Ritual tersebut menggunakan beberapa bumbu ketika memasak daging manusia tersebut, yaitu cabai merah, garam serta lemon. Bumbu-bumbu tersebut menandakan bahwa keluarga sang korban telah menerima keputusan masyarakat tersebut dan tidak berpikir untuk membalas dendam.

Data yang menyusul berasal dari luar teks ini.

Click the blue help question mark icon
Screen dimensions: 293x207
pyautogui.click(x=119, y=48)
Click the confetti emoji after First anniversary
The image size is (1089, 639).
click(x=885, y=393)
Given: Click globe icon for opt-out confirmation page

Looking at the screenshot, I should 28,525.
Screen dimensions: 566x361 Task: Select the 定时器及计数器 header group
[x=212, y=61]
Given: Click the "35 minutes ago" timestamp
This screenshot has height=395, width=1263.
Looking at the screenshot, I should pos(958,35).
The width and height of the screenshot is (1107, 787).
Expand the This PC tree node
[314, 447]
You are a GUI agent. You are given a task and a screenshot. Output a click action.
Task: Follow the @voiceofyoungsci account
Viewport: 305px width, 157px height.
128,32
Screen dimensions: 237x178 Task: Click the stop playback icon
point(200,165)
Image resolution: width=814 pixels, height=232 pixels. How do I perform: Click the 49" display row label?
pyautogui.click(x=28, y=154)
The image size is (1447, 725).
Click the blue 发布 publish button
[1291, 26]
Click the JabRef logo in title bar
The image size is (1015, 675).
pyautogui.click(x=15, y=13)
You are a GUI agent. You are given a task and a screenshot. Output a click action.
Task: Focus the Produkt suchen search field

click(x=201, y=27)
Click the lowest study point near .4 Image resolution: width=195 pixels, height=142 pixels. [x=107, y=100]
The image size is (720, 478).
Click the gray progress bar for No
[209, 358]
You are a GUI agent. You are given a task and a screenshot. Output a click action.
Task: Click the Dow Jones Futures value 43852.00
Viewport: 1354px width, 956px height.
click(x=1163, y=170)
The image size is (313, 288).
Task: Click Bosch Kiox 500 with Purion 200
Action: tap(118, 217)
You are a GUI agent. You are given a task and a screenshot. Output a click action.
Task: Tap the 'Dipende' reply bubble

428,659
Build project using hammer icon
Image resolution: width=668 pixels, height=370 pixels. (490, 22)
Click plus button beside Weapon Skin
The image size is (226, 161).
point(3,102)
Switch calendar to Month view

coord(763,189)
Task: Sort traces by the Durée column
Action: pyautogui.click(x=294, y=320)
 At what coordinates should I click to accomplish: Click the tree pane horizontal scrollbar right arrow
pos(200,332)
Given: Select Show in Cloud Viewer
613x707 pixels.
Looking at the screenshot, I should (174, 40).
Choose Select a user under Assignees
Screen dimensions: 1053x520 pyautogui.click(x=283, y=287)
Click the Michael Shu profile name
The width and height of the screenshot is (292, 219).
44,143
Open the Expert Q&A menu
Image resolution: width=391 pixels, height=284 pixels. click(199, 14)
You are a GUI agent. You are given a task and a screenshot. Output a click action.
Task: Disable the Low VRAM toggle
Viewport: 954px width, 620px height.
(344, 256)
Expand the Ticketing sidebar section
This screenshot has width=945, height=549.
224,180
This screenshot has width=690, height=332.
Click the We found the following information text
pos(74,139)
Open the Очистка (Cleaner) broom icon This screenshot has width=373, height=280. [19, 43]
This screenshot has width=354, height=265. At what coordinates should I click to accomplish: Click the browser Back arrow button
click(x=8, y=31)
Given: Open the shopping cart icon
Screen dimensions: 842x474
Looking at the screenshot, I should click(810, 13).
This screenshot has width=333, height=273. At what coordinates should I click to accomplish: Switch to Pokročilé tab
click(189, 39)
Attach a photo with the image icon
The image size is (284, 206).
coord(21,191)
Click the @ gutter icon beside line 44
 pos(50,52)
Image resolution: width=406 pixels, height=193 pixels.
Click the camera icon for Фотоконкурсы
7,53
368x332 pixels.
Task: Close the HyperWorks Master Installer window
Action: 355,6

Catatan tersebut sejalah dengan catatan Ida Pfeiffer yang melakukan kunjungan ke daerah Batak pada Agustus 1852. Meski tak melihat langsung namun dia diberi tahu kalau tahanan perang akan dipenggal dan kemudian darahnya diambil serta diawetkan untuk dijadikan minuman ataupun puding. Kemudian, beberapa bagian tubuh seperti hidung, telinga dan telapak kaki menjadi hidangan eksklusif bagi raja. Sementara itu, bagian tubuh lainnya seperti hati, jantung, daging kepala serta telapak tangan diolah menjadi sajian khas. Sementara daging lainnya dijadikan panggangan yang dimakan bersama garam. Oh iya, perempuan tidak diperbolehkan ambil bagian dalam acara makan malam publik besar tersebut.
Cerita Mengenai Memakan Manusia
Ada cerita di tahun 1834, ada dua missionaris Kristen asal Boston yaitu Munson dan Lyman yang ingin menyebarkan agama Kristen. Namun, naas dua missionaris tersebut malah disergap dan disembelih. Akan tetapi, di masa Op. Nomenssen, yang kemudian menjadi salah satu tokoh dari luar yang terkenal di Batak, Kekristenan menyebar dan mengubah perilaku sebagian besar orang Batak. Turut berperan keturunan dari Raja Panggalamei Lumbantobing yang menjadi penyokong penyebaran Kekristenan tersebut. Ya, di tahun 1890-an, kolonialisme Belanda turut menjadi faktor pengubah kebiasaan tersebut. Awal abad ke-20, kanibalisme menjadi jarang di tanah Batak dan bahkan hampir tak ada lagi.
Wah, panjang juga sejarah “orang Batak makan orang”, ya! Sekarang sudah tahu, kan, alasan mengapa ada kalimat yang cukup tak mengenakkan tersebut?